What: According to S&P Capital IQ data, shares of packaged-foods behemoth Post Holdings (NYSE:POST) climbed more than 21% in June. That puts the company's stock up nearly 23% for the year, after an abysmal 2014 that saw shares down more than 35% at one point:
So what: 2014 was a rather disappointing year, with the relatively new public company having a tough time executing on its strategy of acquiring and integrating other food suppliers and packaged-foods makers. (Post was taken public in a 2012 spinoff from former parent RalCorp Holdings.) Factor in the steady decline in the company's ready-to-eat cereal business as consumer tastes shift, and it's been a slow process of creating value for investors.

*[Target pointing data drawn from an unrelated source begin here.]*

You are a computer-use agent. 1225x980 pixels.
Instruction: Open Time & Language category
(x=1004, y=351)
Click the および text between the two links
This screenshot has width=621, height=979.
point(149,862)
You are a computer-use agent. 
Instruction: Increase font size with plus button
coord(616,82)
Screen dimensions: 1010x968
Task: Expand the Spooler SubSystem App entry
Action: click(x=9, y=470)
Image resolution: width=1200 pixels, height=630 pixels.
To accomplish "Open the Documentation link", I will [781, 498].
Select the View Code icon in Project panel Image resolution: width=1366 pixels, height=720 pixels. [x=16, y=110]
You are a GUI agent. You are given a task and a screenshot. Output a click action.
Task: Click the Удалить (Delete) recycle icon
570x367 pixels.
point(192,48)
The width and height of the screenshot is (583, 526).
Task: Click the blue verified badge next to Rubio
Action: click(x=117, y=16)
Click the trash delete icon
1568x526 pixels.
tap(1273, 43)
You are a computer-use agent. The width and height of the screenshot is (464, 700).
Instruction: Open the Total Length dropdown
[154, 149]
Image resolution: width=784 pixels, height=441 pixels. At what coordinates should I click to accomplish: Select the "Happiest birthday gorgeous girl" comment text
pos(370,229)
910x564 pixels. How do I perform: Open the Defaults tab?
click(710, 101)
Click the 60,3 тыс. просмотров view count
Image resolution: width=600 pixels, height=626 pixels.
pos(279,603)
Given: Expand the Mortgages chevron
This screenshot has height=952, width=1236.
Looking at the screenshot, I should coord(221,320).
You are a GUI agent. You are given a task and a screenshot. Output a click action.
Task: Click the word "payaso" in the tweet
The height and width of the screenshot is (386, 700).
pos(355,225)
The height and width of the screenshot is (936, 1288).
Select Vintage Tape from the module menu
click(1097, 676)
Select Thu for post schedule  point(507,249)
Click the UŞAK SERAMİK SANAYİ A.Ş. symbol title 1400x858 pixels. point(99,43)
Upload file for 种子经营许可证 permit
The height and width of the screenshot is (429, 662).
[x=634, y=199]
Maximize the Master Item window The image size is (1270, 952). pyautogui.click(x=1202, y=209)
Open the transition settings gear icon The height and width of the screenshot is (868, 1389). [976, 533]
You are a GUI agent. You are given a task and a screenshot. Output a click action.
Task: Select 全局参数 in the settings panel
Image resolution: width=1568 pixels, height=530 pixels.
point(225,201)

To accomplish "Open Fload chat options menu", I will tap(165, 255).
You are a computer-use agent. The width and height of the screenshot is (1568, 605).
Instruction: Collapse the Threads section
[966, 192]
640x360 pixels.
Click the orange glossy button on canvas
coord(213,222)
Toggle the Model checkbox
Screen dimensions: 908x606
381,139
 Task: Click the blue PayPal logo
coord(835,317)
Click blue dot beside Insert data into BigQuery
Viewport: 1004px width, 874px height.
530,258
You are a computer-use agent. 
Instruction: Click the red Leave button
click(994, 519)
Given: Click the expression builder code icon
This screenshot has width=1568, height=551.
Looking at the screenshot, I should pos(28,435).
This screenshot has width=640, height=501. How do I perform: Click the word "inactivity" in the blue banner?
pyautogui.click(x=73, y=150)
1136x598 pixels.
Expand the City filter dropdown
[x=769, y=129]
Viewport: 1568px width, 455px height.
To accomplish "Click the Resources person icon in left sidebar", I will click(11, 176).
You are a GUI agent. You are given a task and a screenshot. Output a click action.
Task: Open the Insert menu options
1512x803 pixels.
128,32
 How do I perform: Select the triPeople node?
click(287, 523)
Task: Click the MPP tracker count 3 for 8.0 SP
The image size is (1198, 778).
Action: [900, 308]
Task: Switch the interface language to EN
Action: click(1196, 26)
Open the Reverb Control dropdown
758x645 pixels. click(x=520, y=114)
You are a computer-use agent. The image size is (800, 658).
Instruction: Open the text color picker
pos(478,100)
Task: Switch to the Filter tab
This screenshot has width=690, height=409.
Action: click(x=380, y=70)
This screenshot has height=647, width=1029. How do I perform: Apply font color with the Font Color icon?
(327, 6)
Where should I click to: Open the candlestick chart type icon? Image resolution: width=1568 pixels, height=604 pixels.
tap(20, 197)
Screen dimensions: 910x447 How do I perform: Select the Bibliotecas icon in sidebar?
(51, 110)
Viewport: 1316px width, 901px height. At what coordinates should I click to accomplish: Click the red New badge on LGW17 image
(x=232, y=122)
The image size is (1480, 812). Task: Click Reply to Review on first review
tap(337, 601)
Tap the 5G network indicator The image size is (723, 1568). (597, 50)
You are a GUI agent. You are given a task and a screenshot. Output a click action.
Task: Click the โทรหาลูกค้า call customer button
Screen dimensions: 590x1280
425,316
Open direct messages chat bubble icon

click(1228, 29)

But the company made a pretty huge splash earlier this year, acquiring privately held MOM Brands, the company behind many of the store-brand and private label cereals -- especially the big bulk packages -- that make up a large percentage of U.S. cereal sales. While I wouldn't call this deal transformative for all of Post, it certainly transformed its cereal business, which will combine with MOM and be headquartered in MOM Brands' facilities in Minnesota and be run by MOM President Chris Neugent, under the newly created Post Consumer Brands segment.
This all preceded a pretty big beat when the company announced earnings on May 7. The stock surged about 10% following that, but it gave back all of those gains, and a little more, within a week, and the stock finished May down about 7%.
Now what: Frankly, none of these things happened in June, but it's likely they did set the stage for a recovery in June, and it's likely that has been the key driver behind the stock's recent recovery.
Looking ahead, Post is very likely to make more acquisitions of this sort, since that was laid out as part of the company's strategy from the moment it was spun out of RalCorp in 2012. So far it's looking as if Bill Stiritz's decision to step down as CEO last year hasn't been a problem, with his longtime lieutenant Rob Vitale so far executing effectively on the growth-by-acquisition strategy, as well as cutting costs with moves such as the decision to outsource manufacturing of PowerBar products, and closing that manufacturing facility to remain competitive and profitable.
These hard-yet-necessary decisions bode well for Vitale's ability to execute on the company's strategy and are probably indicative of market-beating results ahead.